West Cork postmasters have met with the Minister for Communications, Denis Naughten, to ask him to safeguard the future of rural post offices.
WEST Cork postmasters have met with the Minister for Communications, Denis Naughten, to ask him to safeguard the future of rural post offices.
The recent meeting was convened by Michael Collins TD who said the postmasters are worried about the outcome of An Post review, which is due to be published in October.
Deputy Collins impressed upon Minister Naughten that moves to close post offices within a 10-15km radius would have a direct impact on places like Ballineen and Enniskeane, as well as Ballydehob and Schull.

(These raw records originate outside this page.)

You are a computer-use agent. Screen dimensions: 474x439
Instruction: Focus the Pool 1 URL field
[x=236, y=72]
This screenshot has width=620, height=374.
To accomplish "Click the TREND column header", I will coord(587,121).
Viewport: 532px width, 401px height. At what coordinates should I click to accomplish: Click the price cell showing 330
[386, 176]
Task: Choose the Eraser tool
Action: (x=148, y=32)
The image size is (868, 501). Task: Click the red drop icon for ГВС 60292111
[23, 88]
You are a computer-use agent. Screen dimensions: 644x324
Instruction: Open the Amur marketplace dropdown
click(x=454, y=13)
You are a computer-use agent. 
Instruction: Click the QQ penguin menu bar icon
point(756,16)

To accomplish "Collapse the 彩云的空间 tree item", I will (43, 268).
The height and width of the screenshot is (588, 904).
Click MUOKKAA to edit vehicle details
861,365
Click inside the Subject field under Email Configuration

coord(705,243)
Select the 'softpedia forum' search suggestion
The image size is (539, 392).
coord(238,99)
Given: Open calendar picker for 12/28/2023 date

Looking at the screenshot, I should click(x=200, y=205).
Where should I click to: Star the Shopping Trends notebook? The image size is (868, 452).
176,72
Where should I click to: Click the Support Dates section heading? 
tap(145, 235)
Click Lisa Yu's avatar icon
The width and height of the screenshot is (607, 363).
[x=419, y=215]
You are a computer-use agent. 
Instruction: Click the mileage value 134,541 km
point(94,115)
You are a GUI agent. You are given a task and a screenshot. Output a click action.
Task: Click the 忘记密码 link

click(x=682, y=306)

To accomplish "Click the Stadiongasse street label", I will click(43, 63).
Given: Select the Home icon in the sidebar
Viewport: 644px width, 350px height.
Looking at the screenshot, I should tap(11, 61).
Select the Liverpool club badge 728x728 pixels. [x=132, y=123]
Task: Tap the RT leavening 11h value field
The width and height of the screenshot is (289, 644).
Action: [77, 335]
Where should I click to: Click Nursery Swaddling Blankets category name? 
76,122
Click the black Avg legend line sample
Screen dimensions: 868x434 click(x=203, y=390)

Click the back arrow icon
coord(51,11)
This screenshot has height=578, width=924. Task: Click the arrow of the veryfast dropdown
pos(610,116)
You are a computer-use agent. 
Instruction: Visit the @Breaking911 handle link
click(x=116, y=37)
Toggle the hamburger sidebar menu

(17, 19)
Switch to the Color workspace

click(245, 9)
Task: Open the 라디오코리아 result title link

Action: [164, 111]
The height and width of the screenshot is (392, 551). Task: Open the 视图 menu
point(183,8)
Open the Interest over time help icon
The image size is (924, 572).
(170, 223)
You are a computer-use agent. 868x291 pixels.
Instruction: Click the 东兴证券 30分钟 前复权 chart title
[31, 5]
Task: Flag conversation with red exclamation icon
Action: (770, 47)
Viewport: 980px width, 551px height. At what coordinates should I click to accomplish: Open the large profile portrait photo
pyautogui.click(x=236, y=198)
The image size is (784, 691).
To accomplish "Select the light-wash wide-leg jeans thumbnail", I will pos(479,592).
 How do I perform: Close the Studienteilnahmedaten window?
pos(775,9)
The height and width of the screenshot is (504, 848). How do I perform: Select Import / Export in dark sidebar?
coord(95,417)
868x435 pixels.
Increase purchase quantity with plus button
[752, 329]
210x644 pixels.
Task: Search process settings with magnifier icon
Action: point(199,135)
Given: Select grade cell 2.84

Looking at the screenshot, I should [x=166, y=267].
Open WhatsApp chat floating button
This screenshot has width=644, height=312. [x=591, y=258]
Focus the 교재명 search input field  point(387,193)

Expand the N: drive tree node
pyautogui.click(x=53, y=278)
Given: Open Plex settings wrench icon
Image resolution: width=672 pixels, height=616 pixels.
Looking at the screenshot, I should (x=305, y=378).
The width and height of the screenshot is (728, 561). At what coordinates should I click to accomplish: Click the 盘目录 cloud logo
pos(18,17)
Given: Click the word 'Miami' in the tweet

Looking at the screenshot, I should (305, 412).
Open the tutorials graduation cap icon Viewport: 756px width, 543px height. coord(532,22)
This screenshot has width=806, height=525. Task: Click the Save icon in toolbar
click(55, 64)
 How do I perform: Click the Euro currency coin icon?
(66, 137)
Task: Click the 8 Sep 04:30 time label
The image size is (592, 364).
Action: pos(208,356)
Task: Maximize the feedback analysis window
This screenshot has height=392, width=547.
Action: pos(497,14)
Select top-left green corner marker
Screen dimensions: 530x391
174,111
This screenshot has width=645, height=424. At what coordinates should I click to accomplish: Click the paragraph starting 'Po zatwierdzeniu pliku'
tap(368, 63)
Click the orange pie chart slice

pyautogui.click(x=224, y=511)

‘We want to keep all our rural post offices open, but they are facing a difficult future because fewer and fewer pensioners are collecting their payments from their post office,’ said Deputy Collins.
If the situation were to develop that the Government no longer were to pay post offices to administer social welfare payments, then many sub-offices would not be able to stay in business, according to the West Cork TD.
Despite reassurances from Denis Naughten that it is not An Post’s intention to force anyone to close, Deputy Collins insisted: ‘The move towards making payments through banks would force closures.’
However, there was some discussion at the meeting about how rural post offices could possibly develop an online hub to serve people who don’t normally use the internet.
Meanwhile a limerick-based postmaster said this week that between 500 and 700 post officers were ‘in immediate danger of closure’ although the recent launch of An Post’s new current account was a positive mood, Tom O’Callaghan said.
And he added that An Post should look at the New Zealand model, which has resulted in the Kiwi Post Bank now commanding over 12% of the over banking market in a country with a similar population to Ireland’s.
The idea to follow the Kiwi model was put before the Dáil by a group of TDs, including Deputy Collins, Mr O’Callaghan said.